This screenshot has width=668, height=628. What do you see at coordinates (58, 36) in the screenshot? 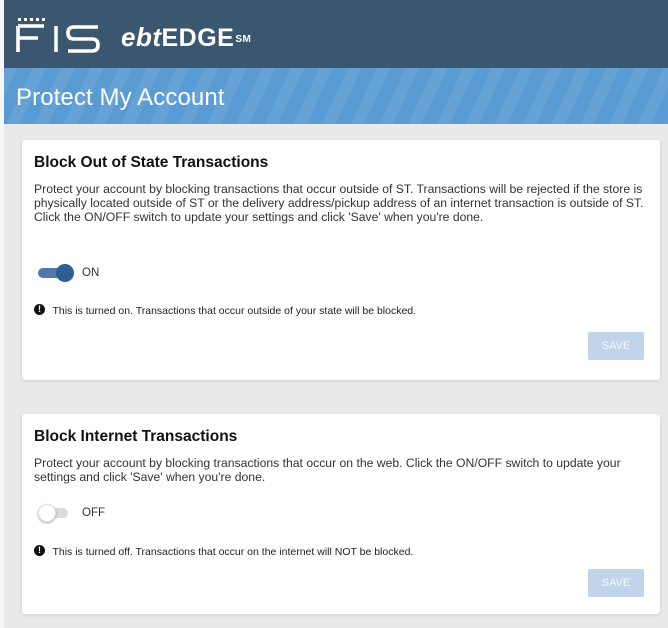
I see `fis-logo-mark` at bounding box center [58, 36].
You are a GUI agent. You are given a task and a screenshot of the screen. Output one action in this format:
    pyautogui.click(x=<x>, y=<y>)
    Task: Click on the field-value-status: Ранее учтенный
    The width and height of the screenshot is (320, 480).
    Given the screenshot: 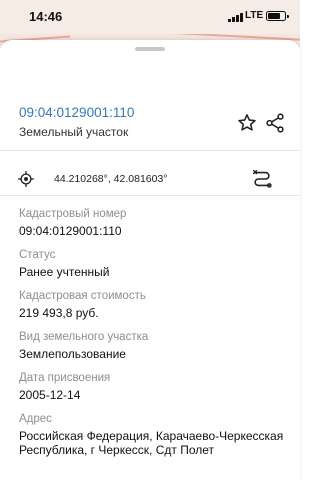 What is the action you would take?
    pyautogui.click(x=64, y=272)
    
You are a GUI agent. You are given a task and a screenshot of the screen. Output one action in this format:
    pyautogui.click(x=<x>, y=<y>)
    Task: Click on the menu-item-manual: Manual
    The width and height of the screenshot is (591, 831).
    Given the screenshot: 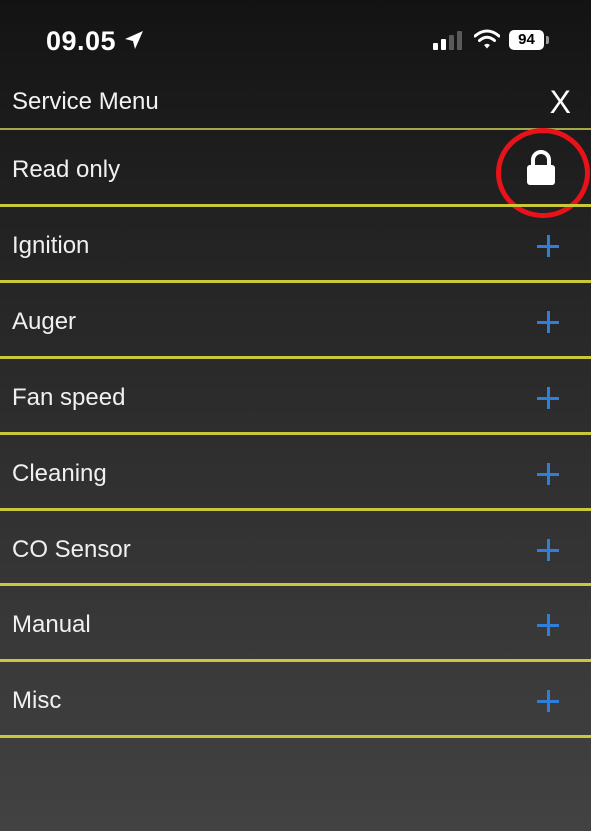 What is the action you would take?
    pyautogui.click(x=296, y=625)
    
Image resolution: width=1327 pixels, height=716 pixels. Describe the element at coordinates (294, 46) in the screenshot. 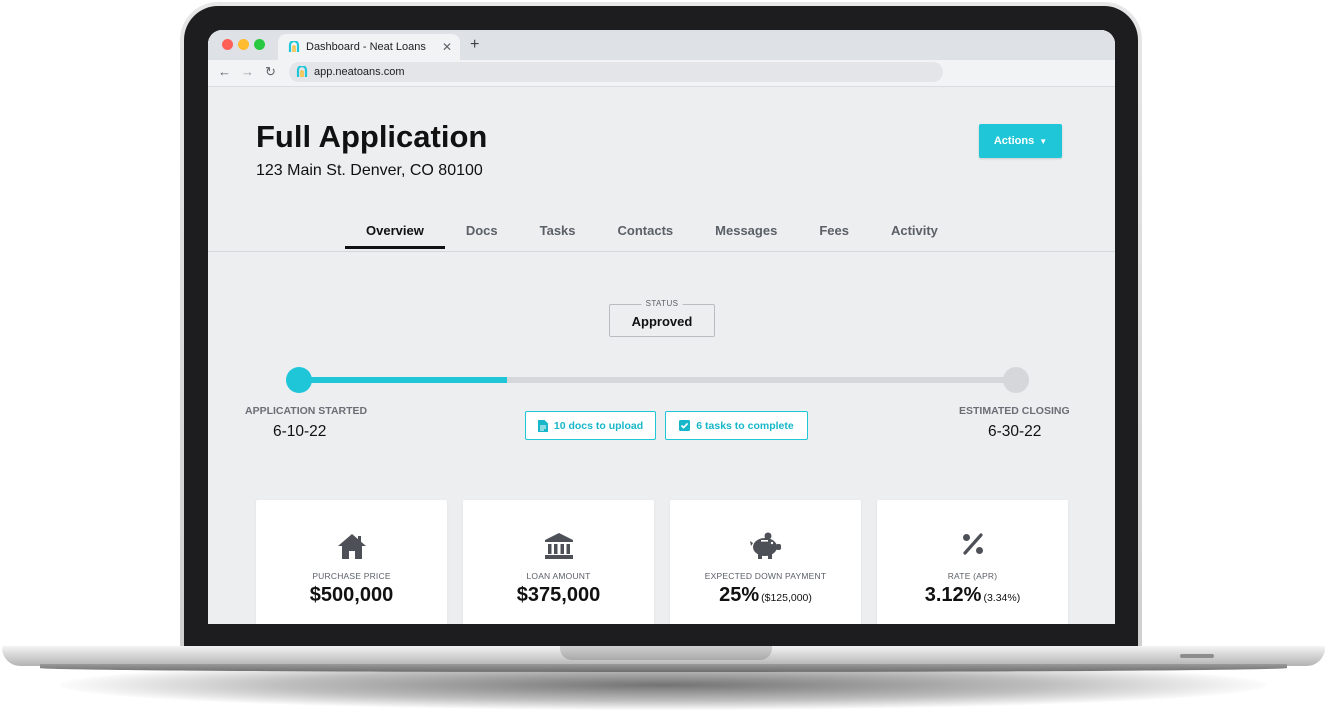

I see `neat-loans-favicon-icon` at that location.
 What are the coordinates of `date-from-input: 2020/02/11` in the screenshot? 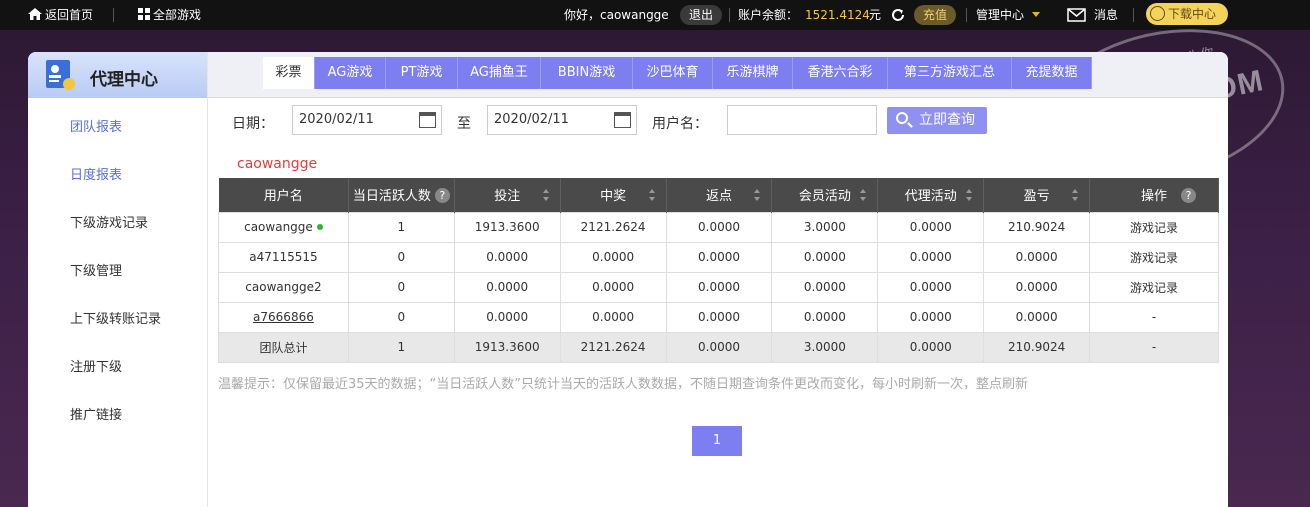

○ ○ ○ ○

**EXERCISE REQUIREMENTS**
Could you retype the records from the line containing "Image resolution: width=1327" up to and including the final line of the records, omitting the pictures?

**EXERCISE ANSWER**
Image resolution: width=1327 pixels, height=716 pixels. Describe the element at coordinates (294, 46) in the screenshot. 

I see `neat-loans-favicon-icon` at that location.
 What are the coordinates of `date-from-input: 2020/02/11` in the screenshot? 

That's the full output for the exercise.